[Input Boundary: Start]

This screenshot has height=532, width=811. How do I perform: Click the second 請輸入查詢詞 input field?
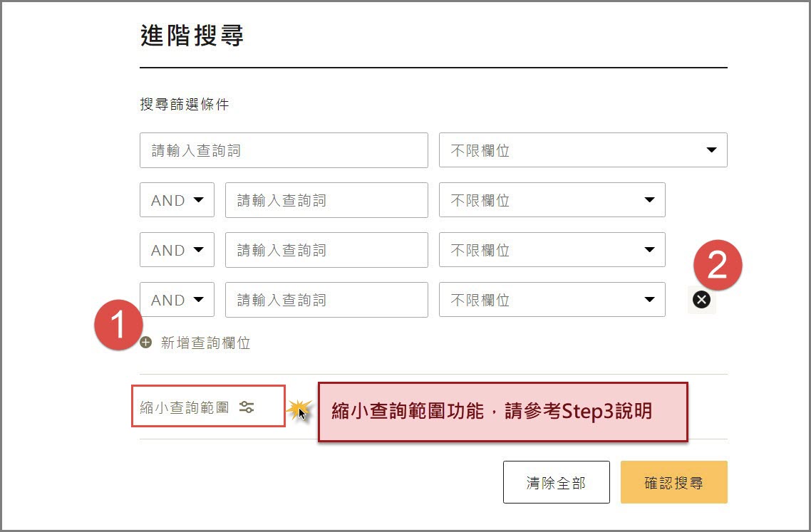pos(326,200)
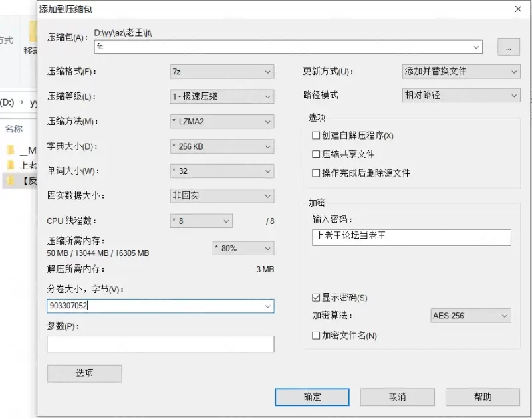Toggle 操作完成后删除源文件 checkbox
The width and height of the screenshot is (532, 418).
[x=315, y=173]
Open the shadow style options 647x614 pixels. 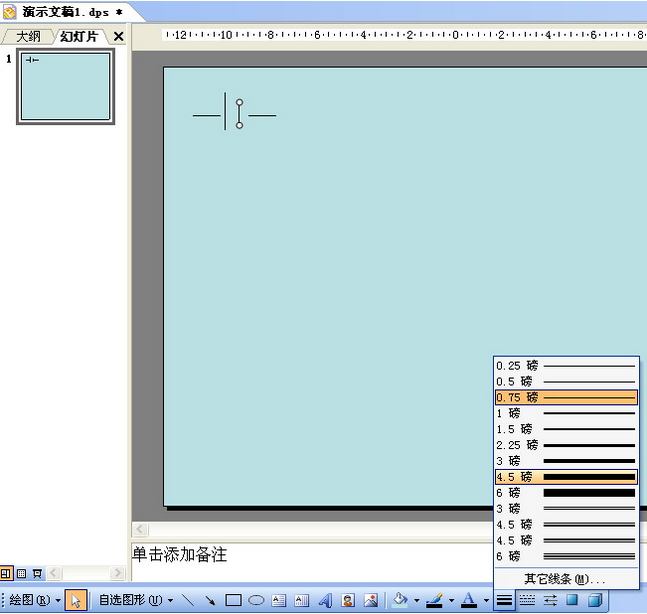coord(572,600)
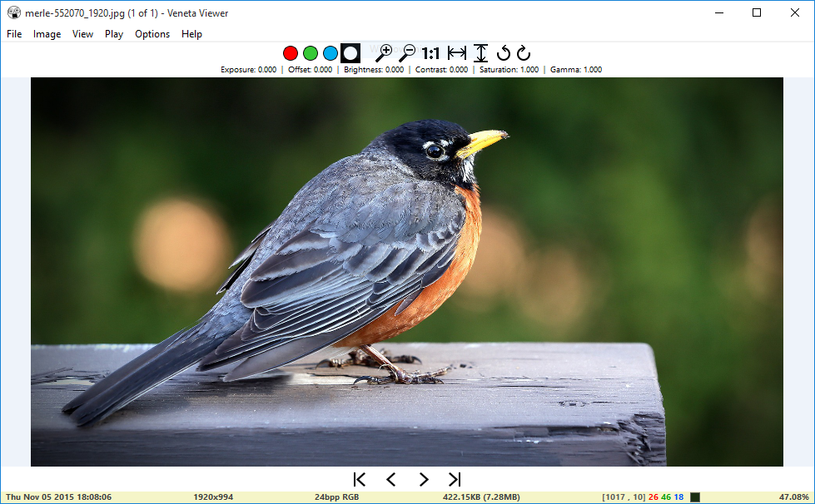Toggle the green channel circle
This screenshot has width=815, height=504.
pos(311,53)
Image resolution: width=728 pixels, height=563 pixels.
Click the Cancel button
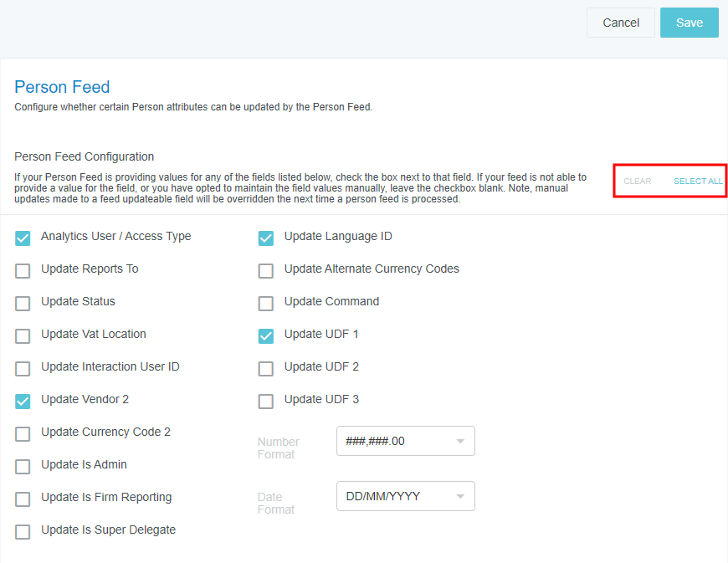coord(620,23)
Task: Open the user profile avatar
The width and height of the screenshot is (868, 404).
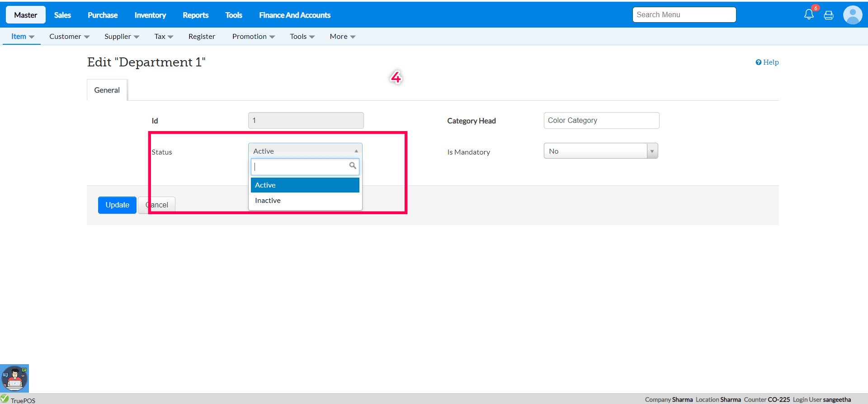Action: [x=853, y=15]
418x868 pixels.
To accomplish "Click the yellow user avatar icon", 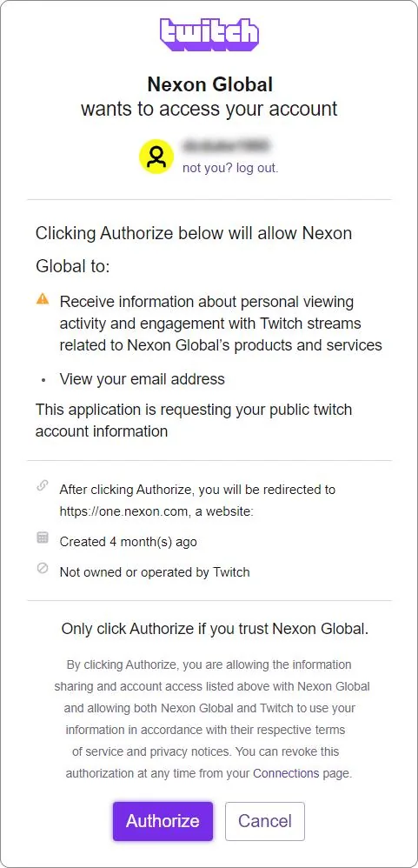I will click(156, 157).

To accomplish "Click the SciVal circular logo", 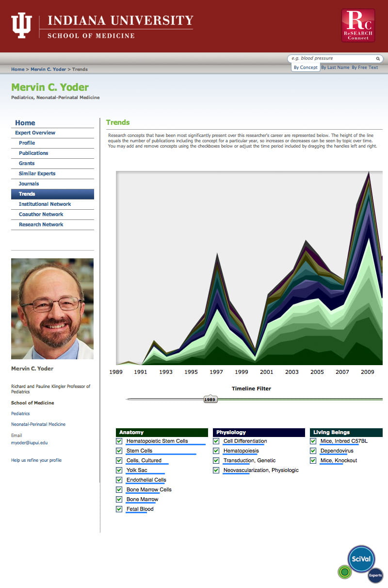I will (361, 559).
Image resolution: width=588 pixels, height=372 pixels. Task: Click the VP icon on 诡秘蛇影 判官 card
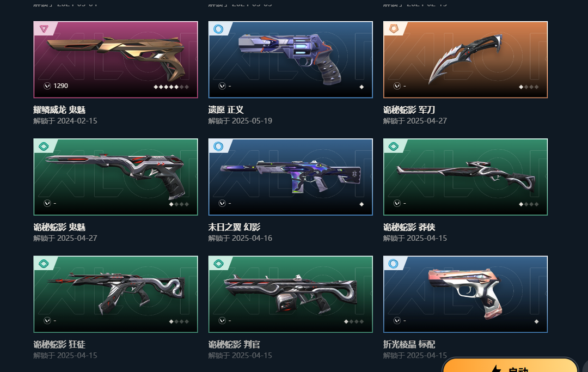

[Input Boundary: End]

**Work item:**
Search the records for the word "resolution" and copy every line where it occurs.

**Written answer:**
Image resolution: width=728 pixels, height=563 pixels.
Image resolution: width=588 pixels, height=372 pixels. Task: Click the VP icon on 诡秘蛇影 判官 card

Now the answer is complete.